トービン税課税国の金融機関は撤退、タックス・ヘイブンへ

図 トービン税の長所と短所

図 トービン税の長所と短所

そのような状況の中で、世界中のすべての国や地域で一律に同率のトービン税を課税することができれば、どの国や地域を経由した金融取引や通貨取引に対しても同率のトービン税が課されることによって、資金移動に歪みをもたらすことはない。

しかしながら、実際には、税金を免除することによって金融機関を誘致する国(ルクセンブルクなど)や地域(ケイマン諸島など)、いわゆるタックス・ヘイブン(租税回避地)が存在している。このような租税回避地が存在するなか、一部の国だけで金融取引や通貨取引に対してトービン税を課すと、資金は、これらのタックス・ヘイブンを経由することになり、資金移動に歪みが発生することになる。

より具体的に言えば、トービン税を課した国の金融機関や金融市場や取引所における金融取引や通貨取引の取引費用が高まり、それが相対的に非効率的かつ不利となることから、それらの国々から金融機関や金融市場や取引所が撤退して、タックス・ヘイブンへ移ってしまうことになる。

そのようなことが起こることが十分に予想されるなか、どの国の金融監督当局が率先して、トービン税を導入するのかという疑問が起こる。タックス・ヘイブン(タックス・ヘイブンがトービン税を課することは定義上、矛盾しているものの)も含めて、すべての国・地域がトービン税を導入するのであれば、各国政府はそれぞれにトービン税を導入することも考えるであろうが、そのような協調が取られるのは困難であると言われている。

 

トービン税を回避するための「いたちごっこ」とは

ゲーム理論においては、このような状況は「協調の失敗」と呼ばれる。このことが、まさしくガイトナー財務長官が発言した「他国がわれわれと一緒に動かなければ、英国は動かないであろう」ということである。

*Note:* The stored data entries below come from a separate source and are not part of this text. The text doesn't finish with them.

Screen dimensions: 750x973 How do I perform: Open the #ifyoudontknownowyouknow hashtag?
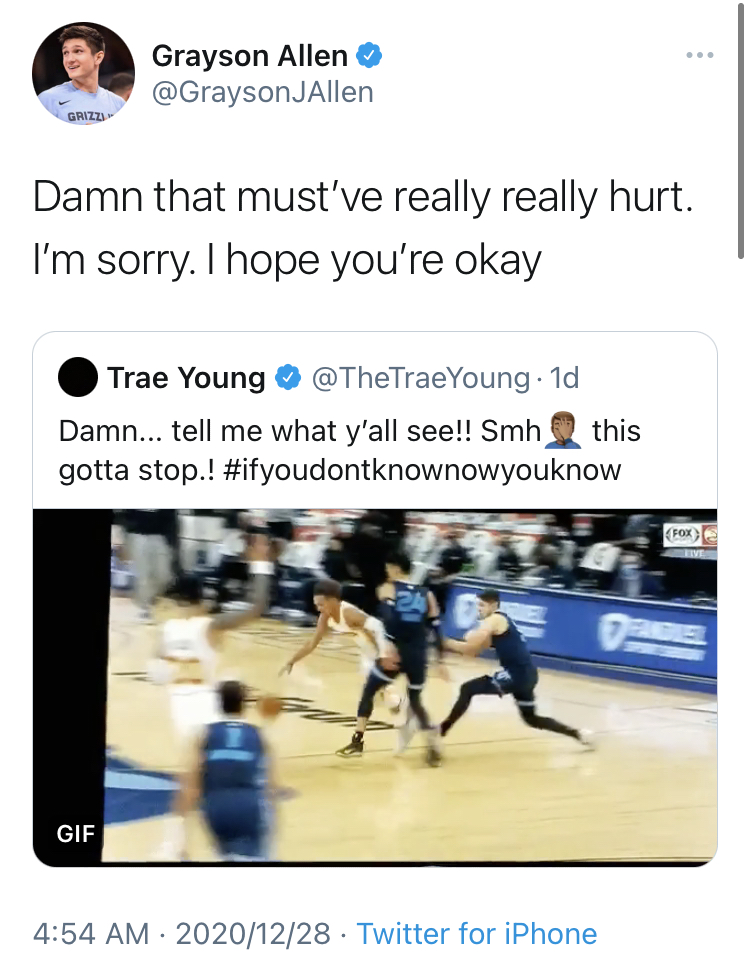coord(421,470)
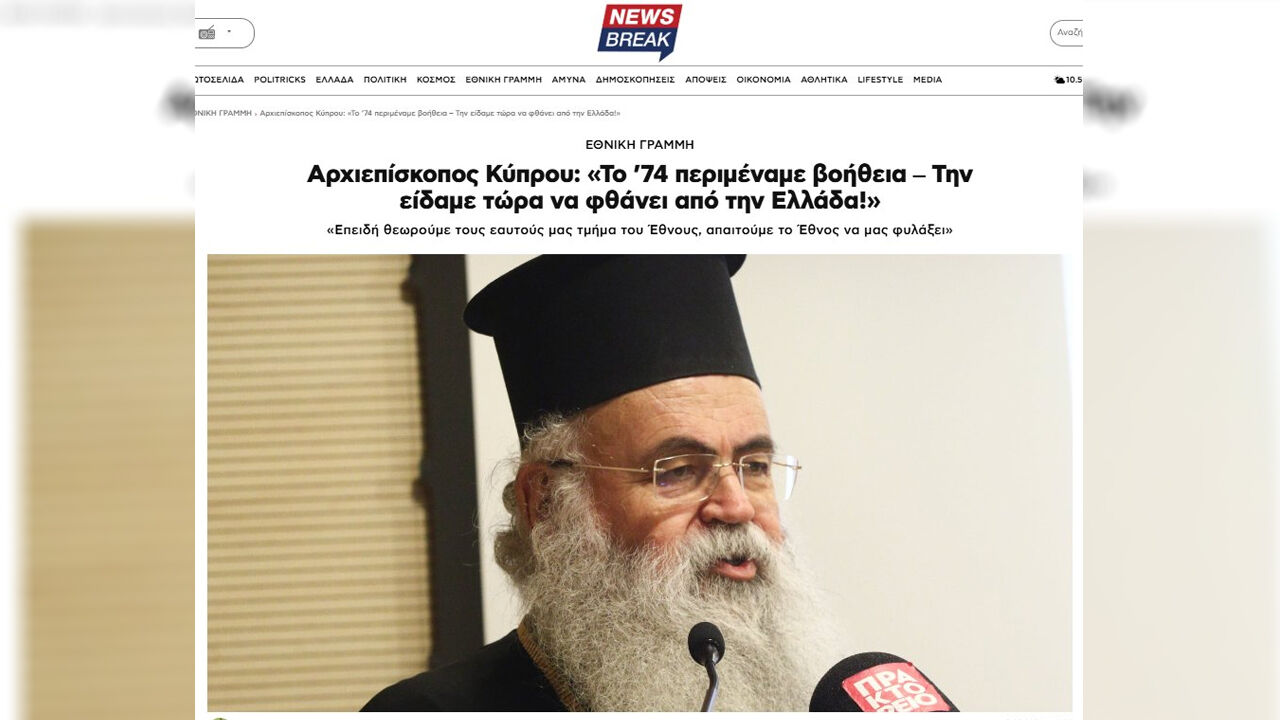The image size is (1280, 720).
Task: Open the ΚΟΣΜΟΣ section
Action: coord(436,80)
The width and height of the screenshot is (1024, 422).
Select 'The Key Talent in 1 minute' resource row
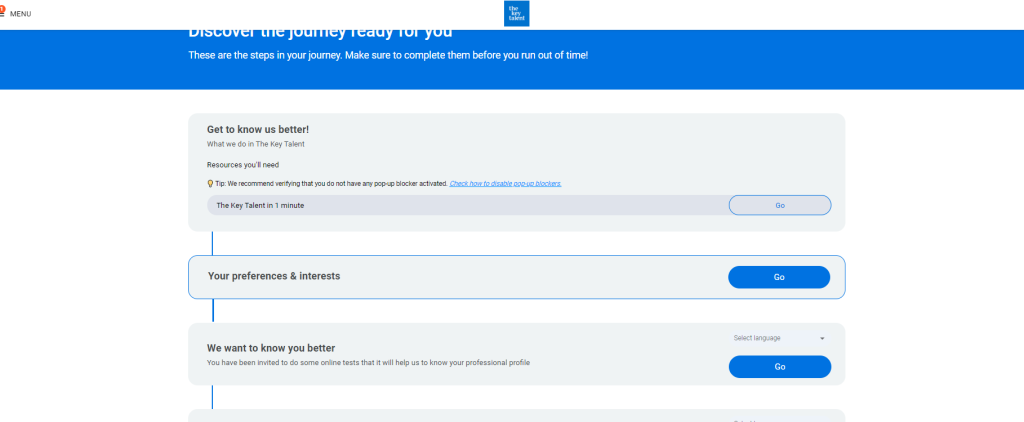coord(260,205)
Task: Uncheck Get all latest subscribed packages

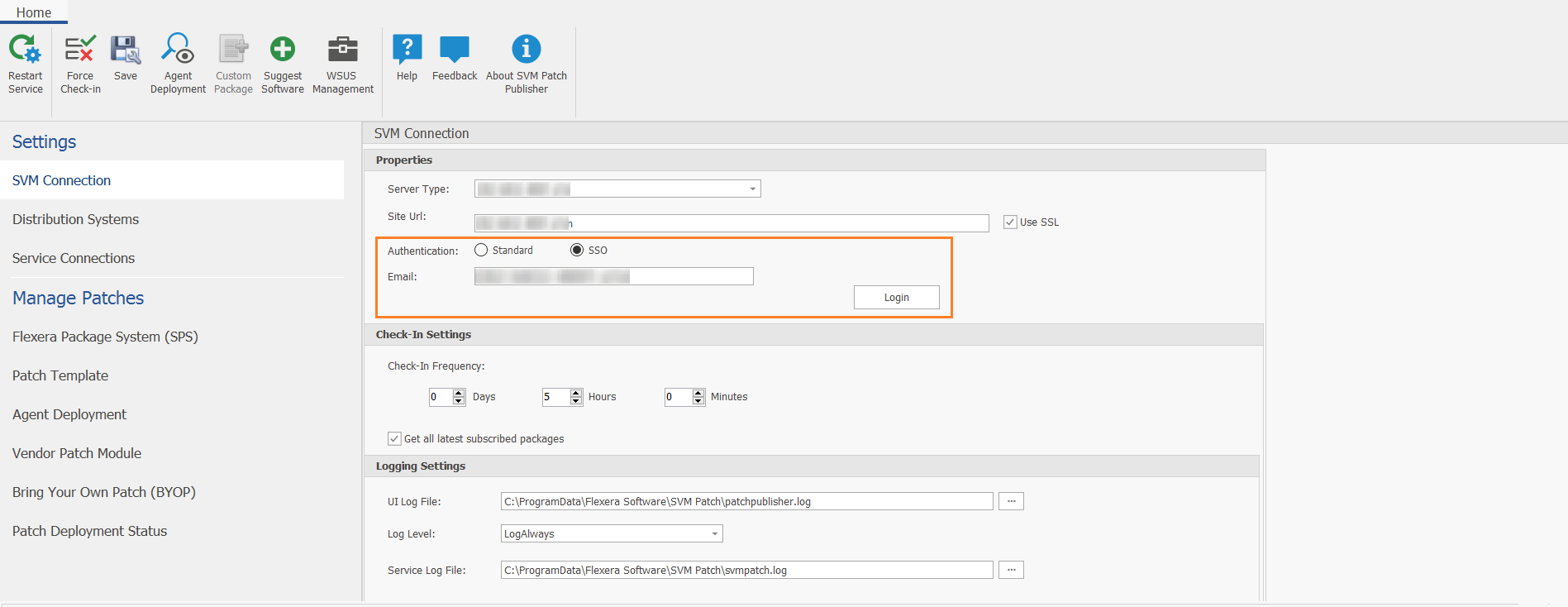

トービンが指摘したもう一つの問題点は、金融監督当局がトービン税の課税対象となる金融取引や通貨取引を決めても、トービン税を回避するためにその対象外の金融取引や通貨取引、さらには、他の代替的な金融商品取引が開発されてしまうということである。そうなれば、金融監督当局はそれを追いかけて、さらに課税対象を広げるというような「いたちごっこ」が始まってしまう。このような「いたちごっこ」は、金融監督の仕事を増やしたいという金融監督当局(そのような金融監督当局はないと信じるが)にはよろしいかもしれないが、経済は確実に非効率的になっていく。悪いことに、経済が非効率化したとしても、トービン税の税収は確保できないということになりかねない。

何らかの規制や課税をしても、経済になんら影響せず、無駄だったというだけであれば、(日本の現政権の「事業仕分け」の対象となるかもしれないが)経済学的にはまだ許せるかもしれない。しかし、トービン税の場合には、期待した効果が上がらないにもかかわらず、資金移動の歪みを生じさせるとか、経済を非効率化させるとか、デメリットのほうが大きいことから、問題点が多い。このように、トービン税が問題の多い課税であることは、この37年間に議論されてきたところではあるが、そのことを再認識する必要があろう。